[Stored data entries]
Content starts
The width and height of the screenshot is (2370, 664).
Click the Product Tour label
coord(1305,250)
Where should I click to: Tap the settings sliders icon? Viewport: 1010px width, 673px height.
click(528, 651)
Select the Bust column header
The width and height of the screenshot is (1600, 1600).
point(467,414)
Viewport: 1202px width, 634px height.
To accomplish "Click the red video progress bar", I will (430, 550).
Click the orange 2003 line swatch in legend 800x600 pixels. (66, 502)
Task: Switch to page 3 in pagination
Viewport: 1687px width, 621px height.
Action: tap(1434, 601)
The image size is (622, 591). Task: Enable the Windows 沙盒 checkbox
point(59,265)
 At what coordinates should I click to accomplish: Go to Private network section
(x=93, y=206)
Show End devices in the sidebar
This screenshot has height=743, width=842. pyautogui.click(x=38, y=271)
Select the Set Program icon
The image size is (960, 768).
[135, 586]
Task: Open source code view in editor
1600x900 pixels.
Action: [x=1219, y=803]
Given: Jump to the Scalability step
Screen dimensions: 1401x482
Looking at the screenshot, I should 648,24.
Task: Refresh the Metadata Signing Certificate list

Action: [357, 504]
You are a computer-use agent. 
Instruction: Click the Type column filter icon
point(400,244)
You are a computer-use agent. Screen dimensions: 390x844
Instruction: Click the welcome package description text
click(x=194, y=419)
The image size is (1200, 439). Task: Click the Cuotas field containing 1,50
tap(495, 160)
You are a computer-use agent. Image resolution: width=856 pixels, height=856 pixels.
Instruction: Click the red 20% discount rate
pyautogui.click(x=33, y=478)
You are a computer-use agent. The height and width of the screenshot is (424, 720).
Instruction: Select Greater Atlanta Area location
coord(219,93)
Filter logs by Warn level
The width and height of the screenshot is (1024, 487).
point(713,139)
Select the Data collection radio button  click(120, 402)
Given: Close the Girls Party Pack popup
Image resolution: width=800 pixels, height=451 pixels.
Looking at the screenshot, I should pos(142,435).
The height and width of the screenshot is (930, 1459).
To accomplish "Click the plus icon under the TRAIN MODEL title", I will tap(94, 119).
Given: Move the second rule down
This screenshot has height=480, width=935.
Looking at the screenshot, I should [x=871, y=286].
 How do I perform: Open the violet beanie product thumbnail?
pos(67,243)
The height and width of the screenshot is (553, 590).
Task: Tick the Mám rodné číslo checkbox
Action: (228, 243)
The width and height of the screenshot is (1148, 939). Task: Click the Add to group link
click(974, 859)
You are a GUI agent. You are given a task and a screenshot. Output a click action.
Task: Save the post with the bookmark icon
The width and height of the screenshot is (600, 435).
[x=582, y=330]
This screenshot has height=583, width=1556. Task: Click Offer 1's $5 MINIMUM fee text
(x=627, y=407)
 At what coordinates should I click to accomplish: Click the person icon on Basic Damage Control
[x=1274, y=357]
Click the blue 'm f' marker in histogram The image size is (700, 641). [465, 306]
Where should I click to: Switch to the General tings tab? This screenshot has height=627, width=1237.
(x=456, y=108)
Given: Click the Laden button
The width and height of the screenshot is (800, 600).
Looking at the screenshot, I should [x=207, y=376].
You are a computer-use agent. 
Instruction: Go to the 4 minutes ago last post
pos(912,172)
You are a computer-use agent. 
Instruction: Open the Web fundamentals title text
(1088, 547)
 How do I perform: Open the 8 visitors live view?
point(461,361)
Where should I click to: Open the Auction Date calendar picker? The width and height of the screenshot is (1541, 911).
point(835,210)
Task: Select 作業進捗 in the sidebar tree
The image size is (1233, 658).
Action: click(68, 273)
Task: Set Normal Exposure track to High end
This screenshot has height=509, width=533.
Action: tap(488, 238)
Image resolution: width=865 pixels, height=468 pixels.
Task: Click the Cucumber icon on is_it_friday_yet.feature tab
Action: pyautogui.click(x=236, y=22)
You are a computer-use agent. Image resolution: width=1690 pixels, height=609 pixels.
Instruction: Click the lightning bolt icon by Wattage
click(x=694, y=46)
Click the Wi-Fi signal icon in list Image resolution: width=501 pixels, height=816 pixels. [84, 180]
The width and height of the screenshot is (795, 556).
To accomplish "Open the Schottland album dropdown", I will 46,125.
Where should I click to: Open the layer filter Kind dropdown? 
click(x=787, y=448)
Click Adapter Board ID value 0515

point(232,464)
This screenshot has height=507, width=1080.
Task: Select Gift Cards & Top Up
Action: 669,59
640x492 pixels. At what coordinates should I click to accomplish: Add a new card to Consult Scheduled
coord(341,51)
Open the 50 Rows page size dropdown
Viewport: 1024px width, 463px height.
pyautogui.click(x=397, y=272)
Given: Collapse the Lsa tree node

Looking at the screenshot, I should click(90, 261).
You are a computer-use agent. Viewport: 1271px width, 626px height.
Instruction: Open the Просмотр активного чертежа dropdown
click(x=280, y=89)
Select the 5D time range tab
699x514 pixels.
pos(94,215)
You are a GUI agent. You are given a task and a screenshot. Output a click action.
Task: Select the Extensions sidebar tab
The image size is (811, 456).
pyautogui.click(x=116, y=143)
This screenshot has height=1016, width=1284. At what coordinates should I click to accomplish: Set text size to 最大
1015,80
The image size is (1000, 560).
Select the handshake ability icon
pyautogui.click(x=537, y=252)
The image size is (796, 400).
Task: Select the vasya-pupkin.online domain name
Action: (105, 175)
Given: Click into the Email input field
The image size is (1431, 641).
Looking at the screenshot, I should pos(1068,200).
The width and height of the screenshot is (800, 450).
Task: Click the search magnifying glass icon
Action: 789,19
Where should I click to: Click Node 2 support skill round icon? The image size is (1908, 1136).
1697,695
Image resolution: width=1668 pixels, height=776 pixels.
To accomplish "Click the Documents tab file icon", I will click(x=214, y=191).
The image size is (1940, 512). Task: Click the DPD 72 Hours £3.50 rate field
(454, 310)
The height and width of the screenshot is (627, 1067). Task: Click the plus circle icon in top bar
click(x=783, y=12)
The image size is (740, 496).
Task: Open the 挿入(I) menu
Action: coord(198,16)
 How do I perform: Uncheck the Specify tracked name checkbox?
Content ends
About this exercise: The answer is the run of lines above from the line containing "Task: Open source code view in editor" through the line containing "Given: Close the Girls Party Pack popup", copied exactly and alone.

Written answer:
Task: Open source code view in editor
1600x900 pixels.
Action: [x=1219, y=803]
Given: Jump to the Scalability step
Screen dimensions: 1401x482
Looking at the screenshot, I should 648,24.
Task: Refresh the Metadata Signing Certificate list

Action: [357, 504]
You are a computer-use agent. 
Instruction: Click the Type column filter icon
point(400,244)
You are a computer-use agent. Screen dimensions: 390x844
Instruction: Click the welcome package description text
click(x=194, y=419)
The image size is (1200, 439). Task: Click the Cuotas field containing 1,50
tap(495, 160)
You are a computer-use agent. Image resolution: width=856 pixels, height=856 pixels.
Instruction: Click the red 20% discount rate
pyautogui.click(x=33, y=478)
You are a computer-use agent. The height and width of the screenshot is (424, 720).
Instruction: Select Greater Atlanta Area location
coord(219,93)
Filter logs by Warn level
The width and height of the screenshot is (1024, 487).
point(713,139)
Select the Data collection radio button  click(120, 402)
Given: Close the Girls Party Pack popup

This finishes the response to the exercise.